### PASSAGE
'''
How to contribute data to CitEc

November 26, 2019

CitEc is the RePEc citation indexing service. CitEc extracts reference data from documents directly or from data about references provided by publishers. Then CitEc links references to find citations between documents available in RePEc. All data produced by CitEc is freely available. It is distributed to other RePEc services to enrich the services provided to researchers and authors. It is used to build citation profiles for registered authors, for working paper series and journals. I created CitEc in 1998. Nowadays, it contains over 41 million references and 14 million citations. This may be impressive numbers. But the data comes from 1.376.000 papers. Note that there are 2.737.000 downloable items in RePEc. Thus, I have been able to process only the 50% of the downloable items.

There is still a lot of work to do. You can help. Let’s see how.

1.- Providing references

One important approach to get references is to use the full text of documents. In many cases, we can extract that from the PDF files when we have them. However, PDFs are often behind tool gated portals. That is often due to economic issues like payment licenses. Sometimes it is due technical barriers, like the archive maintainer not providing an URL with direct access to the PDF file.

In these cases, you can help by submitting the full list of references cited. You do not need to be the author of the paper to submit the references. You may, for instance, submit references for a document that cites your work.

Thus, go ahead and use the web user input form. Thanks!

2.- Providing citations

Citations are relationships between two documents. Both the citing and the cited document must have a RePEc handle, thatis, be indexed in RePEc. The majority of citations are identified automatically by CitEc software. In addition, there are several ways to contribute citations to the database when the system has failed to find them.

A.- Register with the RePEc Author Service and use the search engine to add citations to your profile

B.- If you already know the paper which cites your work, follow the instructions in our FAQ (3.5)

C.- Otherwise, you can use the main CitEc search engine to look for the cited work in the references database. Just enter one author’s
surname and publication date for the cited work. You will get two types of results: citations and references. When you see a citation, CitEc has been able to match the reference to the cited document in RePEc. When you see a reference, CitEc has not been unable to find the cited document in RePEc. In some cases, the cited document is in RePEc but the system has not found it. You can help us to solve the problem by providing the link to the cited document. Just click on the “add citation now” link and give the handle of the cited document.

Many thanks for your contribution. If you have any question contact us at citechelp. Also, if you would like to get more involved with citation analysis, contact us!
'''
### SOURCE MATERIAL
'''
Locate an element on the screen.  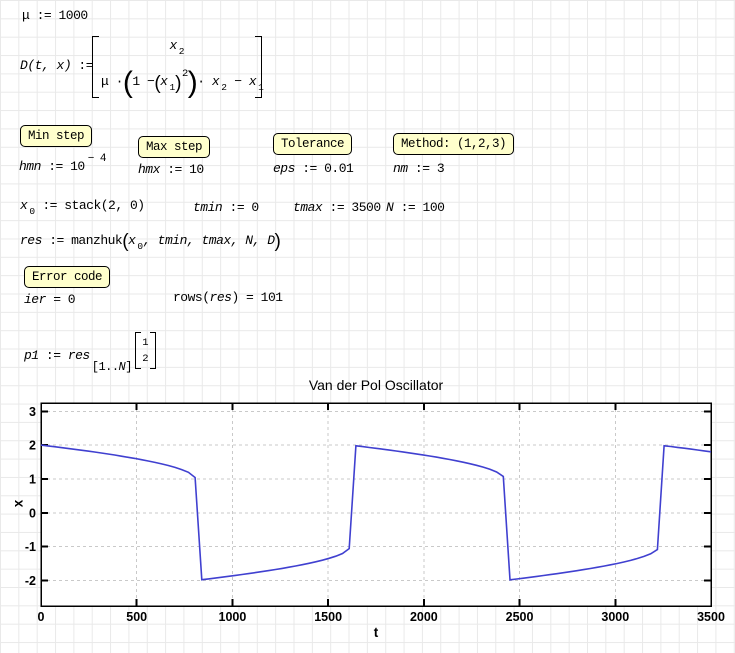
var-name: ier is located at coordinates (35, 300).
'''
Please give the year CitEc was created, according to the passage on contributing data to CitEc.

1998